AIM OF THE TASK: All of the data is to be copied word for word.

■ ■ ■ ■

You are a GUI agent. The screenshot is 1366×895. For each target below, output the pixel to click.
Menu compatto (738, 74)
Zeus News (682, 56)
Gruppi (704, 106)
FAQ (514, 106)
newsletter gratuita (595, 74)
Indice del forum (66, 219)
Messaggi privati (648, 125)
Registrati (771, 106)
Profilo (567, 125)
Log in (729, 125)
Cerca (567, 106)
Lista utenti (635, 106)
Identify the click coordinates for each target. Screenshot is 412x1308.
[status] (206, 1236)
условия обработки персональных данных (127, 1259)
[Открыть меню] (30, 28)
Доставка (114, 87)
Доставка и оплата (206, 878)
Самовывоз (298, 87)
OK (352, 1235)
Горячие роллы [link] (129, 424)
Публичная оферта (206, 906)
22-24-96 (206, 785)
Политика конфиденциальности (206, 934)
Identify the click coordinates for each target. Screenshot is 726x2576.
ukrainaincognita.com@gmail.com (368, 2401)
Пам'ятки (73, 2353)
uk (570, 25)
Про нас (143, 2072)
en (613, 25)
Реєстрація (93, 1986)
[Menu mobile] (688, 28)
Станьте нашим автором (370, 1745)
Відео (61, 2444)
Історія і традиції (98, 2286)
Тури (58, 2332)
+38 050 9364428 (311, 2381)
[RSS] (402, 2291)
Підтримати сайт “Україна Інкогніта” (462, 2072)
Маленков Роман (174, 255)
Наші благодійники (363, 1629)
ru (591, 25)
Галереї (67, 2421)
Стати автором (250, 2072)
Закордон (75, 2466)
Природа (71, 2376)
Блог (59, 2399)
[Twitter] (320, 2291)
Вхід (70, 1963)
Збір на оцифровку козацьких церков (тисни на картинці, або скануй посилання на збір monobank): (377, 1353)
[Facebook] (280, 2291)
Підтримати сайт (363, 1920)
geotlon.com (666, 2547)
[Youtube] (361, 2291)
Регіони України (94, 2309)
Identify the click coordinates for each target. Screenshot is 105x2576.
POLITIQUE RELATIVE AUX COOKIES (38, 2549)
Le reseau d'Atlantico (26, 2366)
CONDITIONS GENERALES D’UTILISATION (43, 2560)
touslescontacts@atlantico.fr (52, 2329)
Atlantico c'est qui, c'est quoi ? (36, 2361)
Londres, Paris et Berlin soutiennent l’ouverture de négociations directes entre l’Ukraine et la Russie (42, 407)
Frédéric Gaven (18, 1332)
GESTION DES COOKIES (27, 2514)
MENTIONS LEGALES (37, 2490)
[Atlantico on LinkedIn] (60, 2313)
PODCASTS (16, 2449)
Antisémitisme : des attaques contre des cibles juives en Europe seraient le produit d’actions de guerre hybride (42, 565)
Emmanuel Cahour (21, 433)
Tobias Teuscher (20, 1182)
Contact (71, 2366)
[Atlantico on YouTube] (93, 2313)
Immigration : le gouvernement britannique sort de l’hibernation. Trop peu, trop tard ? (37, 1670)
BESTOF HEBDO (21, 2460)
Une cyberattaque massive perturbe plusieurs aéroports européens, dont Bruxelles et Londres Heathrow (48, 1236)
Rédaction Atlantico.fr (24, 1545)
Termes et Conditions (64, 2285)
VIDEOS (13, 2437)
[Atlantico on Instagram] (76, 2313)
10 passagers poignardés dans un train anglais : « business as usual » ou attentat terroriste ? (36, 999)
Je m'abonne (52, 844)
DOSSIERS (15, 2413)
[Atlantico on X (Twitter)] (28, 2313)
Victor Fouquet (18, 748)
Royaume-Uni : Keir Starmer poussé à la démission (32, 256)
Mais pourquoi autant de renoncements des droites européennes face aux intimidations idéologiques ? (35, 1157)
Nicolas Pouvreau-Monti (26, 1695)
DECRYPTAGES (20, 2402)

■ ■ ■ ■

ANSWER FOR THIS EXERCISE:
You are a GUI agent. The screenshot is 1366×895. For each target below, output the pixel to click.
Menu compatto (738, 74)
Zeus News (682, 56)
Gruppi (704, 106)
FAQ (514, 106)
newsletter gratuita (595, 74)
Indice del forum (66, 219)
Messaggi privati (648, 125)
Registrati (771, 106)
Profilo (567, 125)
Log in (729, 125)
Cerca (567, 106)
Lista utenti (635, 106)
Identify the click coordinates for each target. Screenshot is 412x1308.
[status] (206, 1236)
условия обработки персональных данных (127, 1259)
[Открыть меню] (30, 28)
Доставка (114, 87)
Доставка и оплата (206, 878)
Самовывоз (298, 87)
OK (352, 1235)
Горячие роллы [link] (129, 424)
Публичная оферта (206, 906)
22-24-96 (206, 785)
Политика конфиденциальности (206, 934)
Identify the click coordinates for each target. Screenshot is 726x2576.
ukrainaincognita.com@gmail.com (368, 2401)
Пам'ятки (73, 2353)
uk (570, 25)
Про нас (143, 2072)
en (613, 25)
Реєстрація (93, 1986)
[Menu mobile] (688, 28)
Станьте нашим автором (370, 1745)
Відео (61, 2444)
Історія і традиції (98, 2286)
Тури (58, 2332)
+38 050 9364428 (311, 2381)
[RSS] (402, 2291)
Підтримати сайт “Україна Інкогніта” (462, 2072)
Маленков Роман (174, 255)
Наші благодійники (363, 1629)
ru (591, 25)
Галереї (67, 2421)
Стати автором (250, 2072)
Закордон (75, 2466)
Природа (71, 2376)
Блог (59, 2399)
[Twitter] (320, 2291)
Вхід (70, 1963)
Збір на оцифровку козацьких церков (тисни на картинці, або скануй посилання на збір monobank): (377, 1353)
[Facebook] (280, 2291)
Підтримати сайт (363, 1920)
geotlon.com (666, 2547)
[Youtube] (361, 2291)
Регіони України (94, 2309)
Identify the click coordinates for each target. Screenshot is 105x2576.
POLITIQUE RELATIVE AUX COOKIES (38, 2549)
Le reseau d'Atlantico (26, 2366)
CONDITIONS GENERALES D’UTILISATION (43, 2560)
touslescontacts@atlantico.fr (52, 2329)
Atlantico c'est qui, c'est quoi ? (36, 2361)
Londres, Paris et Berlin soutiennent l’ouverture de négociations directes entre l’Ukraine et la Russie (42, 407)
Frédéric Gaven (18, 1332)
GESTION DES COOKIES (27, 2514)
MENTIONS LEGALES (37, 2490)
[Atlantico on LinkedIn] (60, 2313)
PODCASTS (16, 2449)
Antisémitisme : des attaques contre des cibles juives en Europe seraient le produit d’actions de guerre hybride (42, 565)
Emmanuel Cahour (21, 433)
Tobias Teuscher (20, 1182)
Contact (71, 2366)
[Atlantico on YouTube] (93, 2313)
Immigration : le gouvernement britannique sort de l’hibernation. Trop peu, trop tard ? (37, 1670)
BESTOF HEBDO (21, 2460)
Une cyberattaque massive perturbe plusieurs aéroports européens, dont Bruxelles et Londres Heathrow (48, 1236)
Rédaction Atlantico.fr (24, 1545)
Termes et Conditions (64, 2285)
VIDEOS (13, 2437)
[Atlantico on Instagram] (76, 2313)
10 passagers poignardés dans un train anglais : « business as usual » ou attentat terroriste ? (36, 999)
Je m'abonne (52, 844)
DOSSIERS (15, 2413)
[Atlantico on X (Twitter)] (28, 2313)
Victor Fouquet (18, 748)
Royaume-Uni : Keir Starmer poussé à la démission (32, 256)
Mais pourquoi autant de renoncements des droites européennes face aux intimidations idéologiques ? (35, 1157)
Nicolas Pouvreau-Monti (26, 1695)
DECRYPTAGES (20, 2402)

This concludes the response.